Because TabNet learns a feature mask $M[i]$ at every decision step, you can:

  • Visualize which features are used when,
  • Analyze the importance over time (decision steps),
  • Get row-level explanations.

If $M_{b, j}[i]$, then $j$th feature of the $b$th sample should have no contribution to the decision. Combining the masks at different steps requires a coefficient that can weigh the relative importance of each step in the decision. We simply propose:

$$ \eta_b[i] = \sum_{c = 0}^{N_d} d_{b, c}[i] $$

to denote the aggregate decision contribution at $i$th decision step for the $b$th sample. Intuitively, if $d_{b, c} < 0$, then all features at $i$th decision step should have $0$ contribution to the overall decision. As its value increases, it plays a higher role in the overall linear combination. We propose the aggregate feature importance mask:

$$ M_{agg-b,j} = \frac{\sum_{i = 1}^{N_{steps}}\eta_{b}[i]M_{b,j}[i]}{\sum_{j = 1}^D \sum_{i = 1}^{N_{steps}}\eta_{b}[i]M_{b,j}[i]} $$

Tabular self-supervised learning

We propose a decoder architecture to reconstruct tabular features from the TabNet encoded representations. We propose the task of prediction of missing feature columns from the others. Consider a binary mask $S \in {0, 1}^{B \times D}$. The TabNet encoder inputs $(1 - S) \cdot \hat{f}$ and the decoder outputs the reconstructed features, $S \cdot \hat{f}$.

TABERT

Introduction

TABERT is a pretrained language model (like BERT) designed to understand both text (natural language) and tables (structured data). It’s useful for tasks like answering questions about tables or converting natural language questions into database queries.

Model

TABERT is built on Transformers (like BERT) but adds special features to handle tables. The following Figure shows a diagram of the different parts that compose the model.

TABERT

Inputs

  • A natural language (NL) question (e.g., “Which city hosted the Olympics in 2008?”).
  • A table (e.g., a database table with columns like “Year,” “Host City,” etc.).

Content Snapshot

Tables can be huge, so TABERT picks a few relevant rows (called a “snapshot”) based on how much they overlap with the question (e.g., rows mentioning “2008” or “Olympics”).

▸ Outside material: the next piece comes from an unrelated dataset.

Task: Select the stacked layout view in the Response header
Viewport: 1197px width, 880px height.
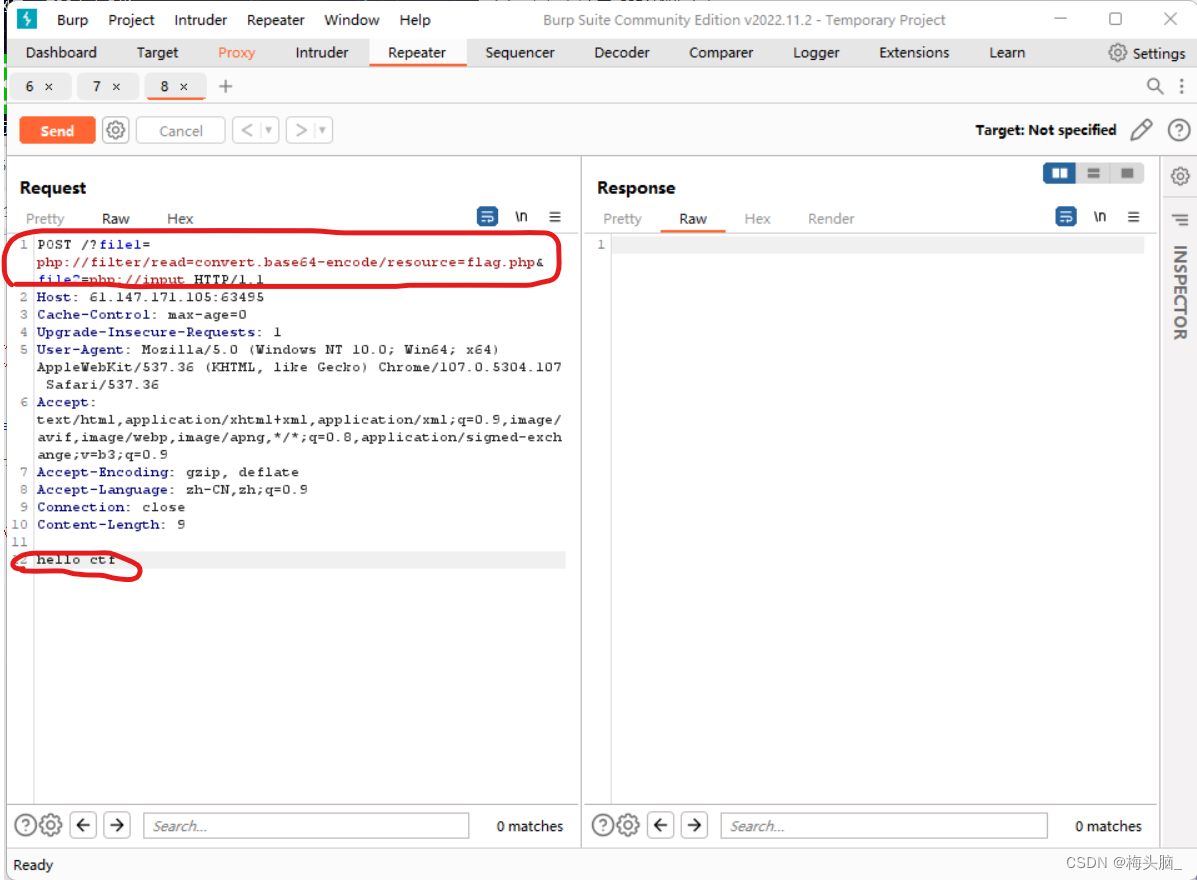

If no single row matches well, it creates a synthetic row by combining the most relevant cells from different rows (see Figure 1(A)).

Row Linearization

Each row in the snapshot is converted into a text sequence. For example:

Year | real | 2008 [SEP] Host City | text | Beijing [SEP]

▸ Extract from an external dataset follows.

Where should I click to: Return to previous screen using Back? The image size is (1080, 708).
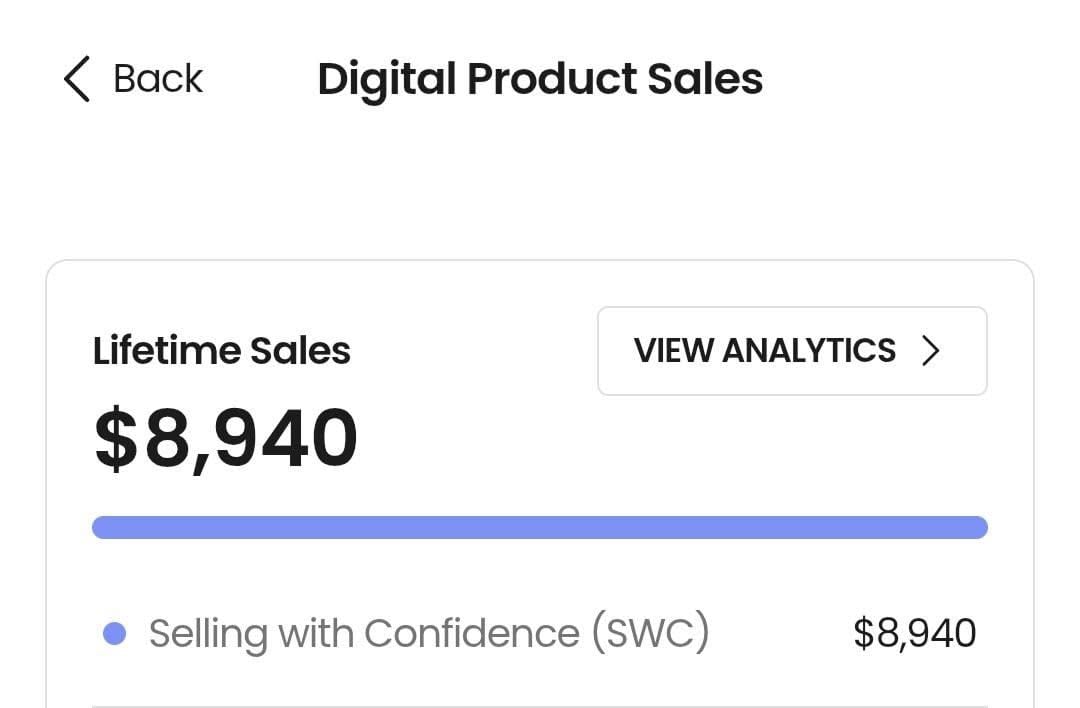[x=135, y=78]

Where the token [SEP] separates cells and the format is Column Name | Data Type | Cell Value (see Figure 1(B)).

Transformer Encoding

The NL question and linearized row are fed into a Transformer (like BERT). The Transformer outputs embeddings (vector representations) for each token in the question and each cell in the row.

Vertical Attention Layer

Since the snapshot may have multiple rows, TABERT uses vertical attention to share information across rows for the same column. For example, the “Year” column in row 1 (2008) and row 2 (2012) can influence each other. This is like self-attention in Transformers but applied column-wise (vertically) instead of token-wise (horizontally) (see Figure 1(C)).

Output Representations

Column representations are obtained by pooling (averaging) over all cell embeddings for a column (e.g., all “Year” cells). While question token representations are also obtained by pooling over embeddings of the same word across rows. These representations are used by downstream tasks (e.g., semantic parsing).

Training

TABERT is pretrained on 26 million tables + surrounding text from Wikipedia and the web. It learns by solving three tasks:

  • Masked Language Modeling (MLM): Predict masked words in the NL text (like BERT).
  • Masked Column Prediction (MCP): Predict masked column names/types (e.g., guess “Year” is missing).
  • Cell Value Recovery (CVR): Predict masked cell values (e.g., guess “2008” is missing in a cell).

After pretraining, TABERT is fine-tuned for specific tasks (e.g., answering questions about tables).